In this installment, players control "Raiders" Edge Vanhite and Iris Fortner, as well as various other characters through the story. The dialogue is at least somewhat entertaining, but the story is just painful. For a quest-based RPG, Grand Phantasm is disappointingly linear. Sure, there are sidequests, but they have absolutely no bearing on the gameplay or story, so they only serve to make getting experience slightly less mind-numbing. Many of these quests involve just talking to people around the area, which is a painful experience considering how many times it makes players walk the same paths.

Gust had many attempts at innovation, but most are failures. The timed element is interesting, though. Battle areas, called "Alterworlds," kick players out after a certain amount of time. This adds a sense of urgency to the game, but once the novelty wears off it becomes a nuisance.
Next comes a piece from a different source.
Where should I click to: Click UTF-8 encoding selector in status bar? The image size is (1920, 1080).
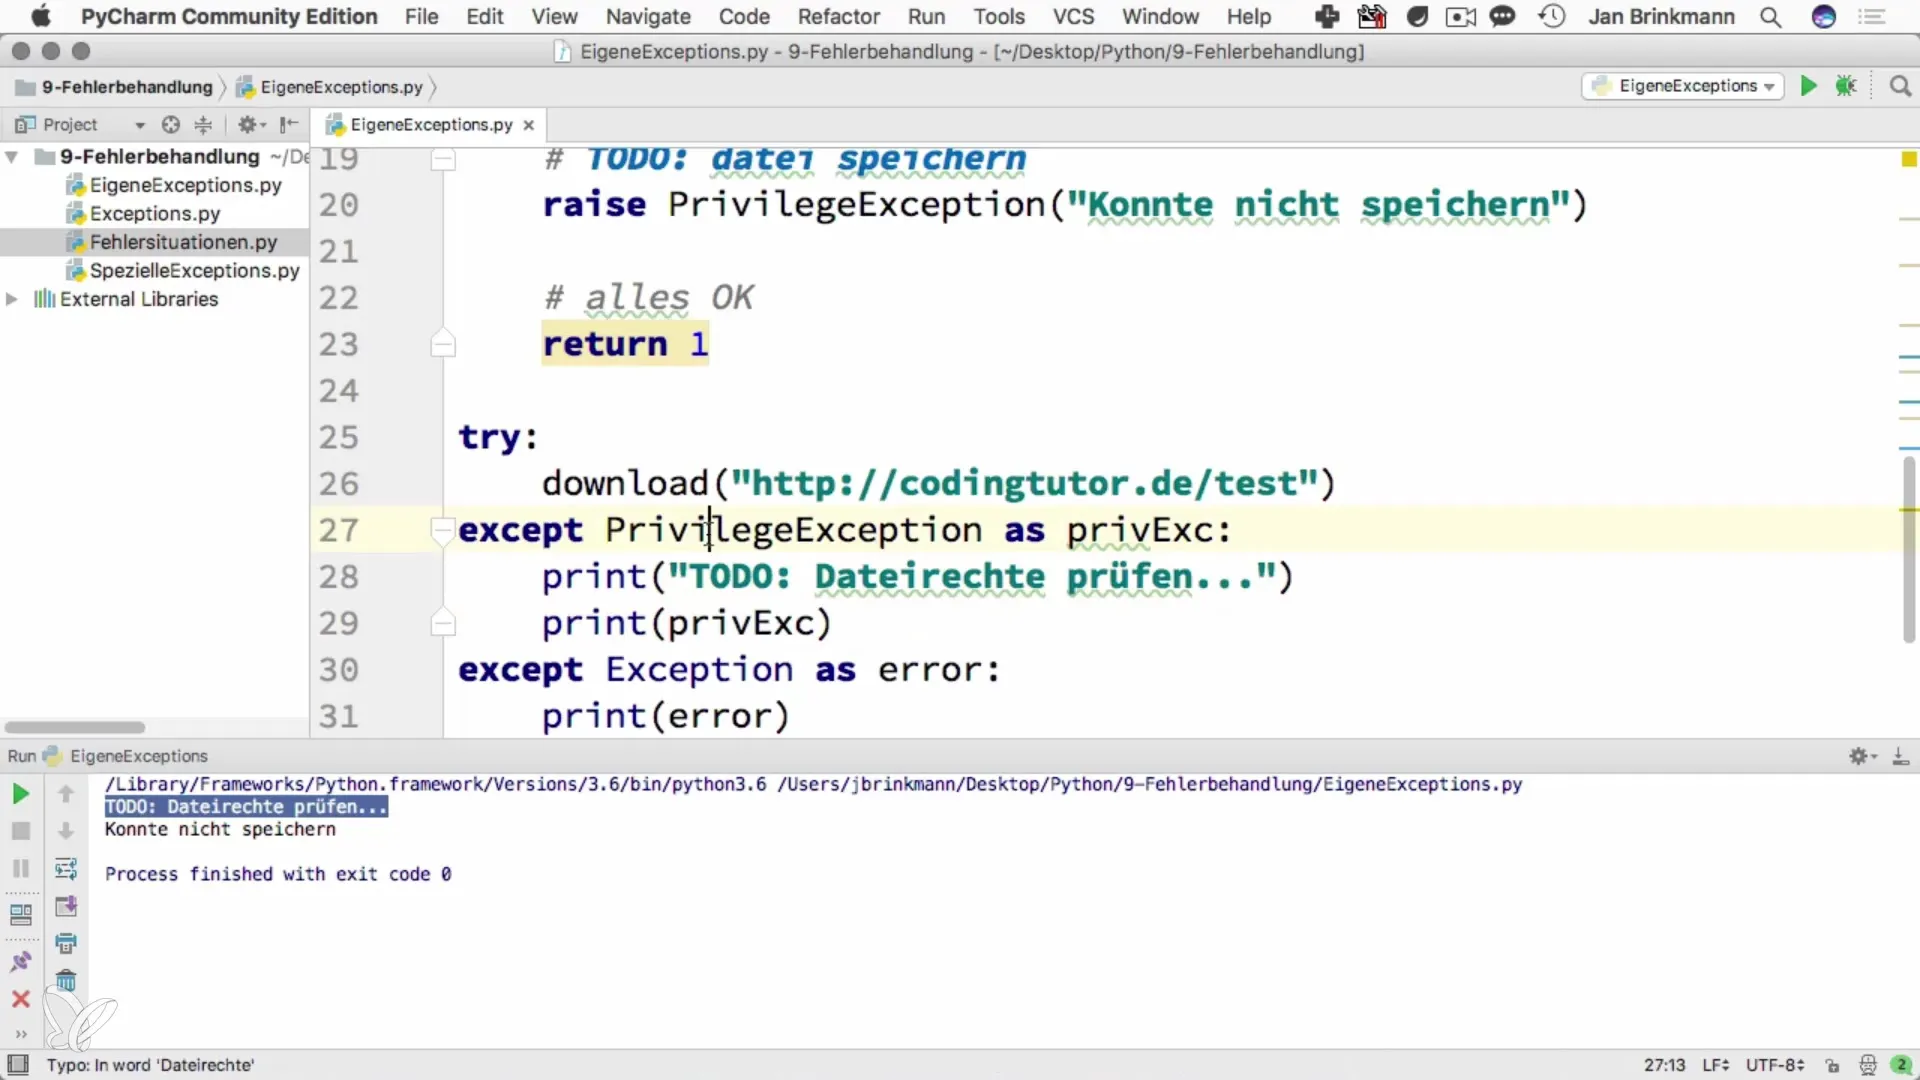click(1774, 1065)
The game's Alchemy system is strange and, sadly, has little effect on gameplay. NIS America also touts the new "Active Cost Card Battle System," which functions strictly to show the order of attacks, which isn't so new, and the "Enemy Symbol Encounter System," which just means you see enemies on the map and can avoid or intentionally battle them, and that's not new either.

The graphics in this game are just barely last-gen, which is standard for the series and for NIS America. They're at least functional, but at this point in the system's lifespan, they should have more polish. The game is deep and long, with a few dozen hours of play without repeating anything.

With the PS2 slowly riding into the sunset, a new release's gameplay has to be spectacular for it to get any playtime over new-gen titles. Atelier Iris just isn't. It's decent, but people don't waste dozens of hours on something that's just decent. Treat it like the placeholder it resembles and leave it on the shelf.